For the majority, Justice Thomas focused on separability, relying on Mazer v. Stein, 347 U. S. 201, 214 (1954).  He found that in Mazer, the Court had endorsed “the Copyright Office’s regulation extending copyright protection to works of art that might also serve a useful purpose” and had deemed “irrelevant to the copyright inquiry whether” the art was initially created as a freestanding work or as part of a useful object—a lamp shade, in the case of Mazer.  Op. at 8-9.  Thomas’ analysis focused on the separability of the “extracted feature”—here, Varsity’s chevron and stripes designs—for copyright protection.

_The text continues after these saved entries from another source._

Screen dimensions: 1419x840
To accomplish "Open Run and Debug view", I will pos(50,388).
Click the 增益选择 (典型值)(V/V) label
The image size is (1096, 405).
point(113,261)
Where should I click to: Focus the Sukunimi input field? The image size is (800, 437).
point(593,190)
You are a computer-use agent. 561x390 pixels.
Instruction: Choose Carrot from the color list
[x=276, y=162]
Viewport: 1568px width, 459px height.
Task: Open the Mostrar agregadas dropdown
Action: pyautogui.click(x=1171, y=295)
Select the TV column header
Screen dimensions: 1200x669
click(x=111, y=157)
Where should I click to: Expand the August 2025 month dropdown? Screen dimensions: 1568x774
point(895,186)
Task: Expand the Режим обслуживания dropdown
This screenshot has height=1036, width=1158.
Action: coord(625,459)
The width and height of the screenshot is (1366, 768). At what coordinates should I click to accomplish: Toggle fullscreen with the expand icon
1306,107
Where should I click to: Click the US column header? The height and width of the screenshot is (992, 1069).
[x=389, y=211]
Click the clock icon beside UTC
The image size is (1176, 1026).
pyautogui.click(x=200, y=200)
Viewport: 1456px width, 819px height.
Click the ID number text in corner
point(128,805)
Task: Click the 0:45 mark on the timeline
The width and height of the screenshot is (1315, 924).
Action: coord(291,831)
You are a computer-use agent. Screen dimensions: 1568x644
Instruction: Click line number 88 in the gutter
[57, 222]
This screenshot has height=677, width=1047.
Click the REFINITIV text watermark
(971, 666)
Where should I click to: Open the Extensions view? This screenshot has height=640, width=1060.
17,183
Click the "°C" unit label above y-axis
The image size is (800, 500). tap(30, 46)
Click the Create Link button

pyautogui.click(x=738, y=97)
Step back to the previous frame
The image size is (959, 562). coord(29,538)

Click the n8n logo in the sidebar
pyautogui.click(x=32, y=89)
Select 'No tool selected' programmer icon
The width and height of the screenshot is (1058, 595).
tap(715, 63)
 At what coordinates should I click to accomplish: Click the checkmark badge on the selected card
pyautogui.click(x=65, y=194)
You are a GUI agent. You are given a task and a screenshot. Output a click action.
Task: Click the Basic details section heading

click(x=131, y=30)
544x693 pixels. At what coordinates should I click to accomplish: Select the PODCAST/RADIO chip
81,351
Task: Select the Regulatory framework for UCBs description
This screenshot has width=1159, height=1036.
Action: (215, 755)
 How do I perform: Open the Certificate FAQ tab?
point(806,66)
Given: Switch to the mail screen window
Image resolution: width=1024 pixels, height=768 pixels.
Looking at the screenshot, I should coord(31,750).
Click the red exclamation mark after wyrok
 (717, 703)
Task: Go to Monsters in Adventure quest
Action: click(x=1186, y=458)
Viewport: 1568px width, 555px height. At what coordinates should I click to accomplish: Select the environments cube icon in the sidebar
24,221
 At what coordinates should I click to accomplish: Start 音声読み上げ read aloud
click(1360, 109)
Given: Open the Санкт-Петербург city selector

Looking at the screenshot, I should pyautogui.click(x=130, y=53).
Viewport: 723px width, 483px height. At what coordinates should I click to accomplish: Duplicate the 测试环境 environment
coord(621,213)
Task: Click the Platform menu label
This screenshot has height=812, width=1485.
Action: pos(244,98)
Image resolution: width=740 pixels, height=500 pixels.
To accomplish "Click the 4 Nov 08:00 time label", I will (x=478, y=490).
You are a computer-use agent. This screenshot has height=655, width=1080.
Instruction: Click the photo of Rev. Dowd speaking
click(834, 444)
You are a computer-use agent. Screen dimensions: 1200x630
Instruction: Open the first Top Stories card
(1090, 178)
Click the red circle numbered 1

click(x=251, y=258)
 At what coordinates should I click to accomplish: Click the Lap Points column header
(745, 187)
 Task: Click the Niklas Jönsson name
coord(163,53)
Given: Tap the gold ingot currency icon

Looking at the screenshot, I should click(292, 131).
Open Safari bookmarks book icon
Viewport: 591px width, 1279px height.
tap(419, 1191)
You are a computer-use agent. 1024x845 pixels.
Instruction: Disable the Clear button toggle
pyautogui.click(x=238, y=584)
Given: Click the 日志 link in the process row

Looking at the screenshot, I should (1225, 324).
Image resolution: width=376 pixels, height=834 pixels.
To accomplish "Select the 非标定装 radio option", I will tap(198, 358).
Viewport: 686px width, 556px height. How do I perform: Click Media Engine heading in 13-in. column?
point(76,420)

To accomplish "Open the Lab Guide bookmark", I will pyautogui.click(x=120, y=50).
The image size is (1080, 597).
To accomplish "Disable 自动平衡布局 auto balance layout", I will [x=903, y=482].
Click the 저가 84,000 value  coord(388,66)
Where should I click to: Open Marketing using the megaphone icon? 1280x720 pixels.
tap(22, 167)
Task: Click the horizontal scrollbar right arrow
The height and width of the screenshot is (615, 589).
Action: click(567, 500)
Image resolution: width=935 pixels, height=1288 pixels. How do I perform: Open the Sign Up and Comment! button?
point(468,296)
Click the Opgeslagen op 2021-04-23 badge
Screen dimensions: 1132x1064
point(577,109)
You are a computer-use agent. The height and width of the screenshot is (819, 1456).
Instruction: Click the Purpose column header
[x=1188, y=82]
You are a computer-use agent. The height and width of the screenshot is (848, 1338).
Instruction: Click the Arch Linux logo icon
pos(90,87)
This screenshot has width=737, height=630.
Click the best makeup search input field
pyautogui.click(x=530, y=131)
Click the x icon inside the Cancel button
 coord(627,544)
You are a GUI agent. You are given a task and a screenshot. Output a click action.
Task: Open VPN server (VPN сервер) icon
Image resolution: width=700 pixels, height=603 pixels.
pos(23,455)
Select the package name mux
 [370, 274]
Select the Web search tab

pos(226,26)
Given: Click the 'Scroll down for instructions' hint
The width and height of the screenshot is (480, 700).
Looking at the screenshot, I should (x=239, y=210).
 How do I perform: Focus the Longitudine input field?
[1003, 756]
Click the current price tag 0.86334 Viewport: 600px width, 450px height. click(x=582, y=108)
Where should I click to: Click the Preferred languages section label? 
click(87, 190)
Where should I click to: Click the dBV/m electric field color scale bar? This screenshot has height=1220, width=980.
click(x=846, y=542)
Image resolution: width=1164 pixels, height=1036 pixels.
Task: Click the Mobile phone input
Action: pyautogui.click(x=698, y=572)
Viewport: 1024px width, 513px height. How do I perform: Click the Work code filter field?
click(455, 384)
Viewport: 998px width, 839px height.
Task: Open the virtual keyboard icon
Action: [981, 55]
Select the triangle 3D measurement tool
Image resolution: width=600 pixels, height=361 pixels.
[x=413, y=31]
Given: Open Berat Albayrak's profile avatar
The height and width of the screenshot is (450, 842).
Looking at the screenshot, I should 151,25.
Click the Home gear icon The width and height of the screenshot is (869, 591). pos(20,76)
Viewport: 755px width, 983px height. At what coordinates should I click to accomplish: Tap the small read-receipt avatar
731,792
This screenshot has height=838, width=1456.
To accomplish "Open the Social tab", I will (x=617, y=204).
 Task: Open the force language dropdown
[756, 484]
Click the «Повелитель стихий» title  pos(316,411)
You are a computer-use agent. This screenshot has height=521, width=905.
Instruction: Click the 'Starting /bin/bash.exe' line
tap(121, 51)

Justice Ginsberg concurred with the judgment, but wrote that separability was not the key issue here.  She encouraged an examination of whether “the designs are themselves copyrightable pictorial or graphic works reproduced on useful articles.”  Concurring Op. at 1.  In particular, Ginsberg noted that the statements on Varsity’s copyright registrations sought protection for “2 Dimensional artwork,” and therefore whether one could separate the artwork from the underlying garment was irrelevant to the inquiry here. Id. at

In their dissent, Justices Breyer and Kennedy declined to see how Varsity’s copyright could be severed from the underlying cheerleading dress: “But the necklines, the sleeves, and the cut of the skirt suggest that they too are pictures of dresses. Looking at all five of Varsity’s pictures [in the copyright registrations], I do not see how one could conceptualize the design features in a way that does not picture, not just artistic designs, but dresses as well.”  Dissenting Op. at 10.  They found Varsity’s designs to constitute “inextricable parts” of the dresses, and therefore neither separable nor copyrightable. Id. at 11.

This decision is seen as a win for the fashion industry in the United States, where designers and artists alike often complain of too few IP protections.  The Court did not address the originality of Varsity’s designs here, an issue still to be determined at the district court level.  However, for those with original designs on clothing that may be argued to be separable from the underlying pieces of clothing, this decision could have far-reaching implications.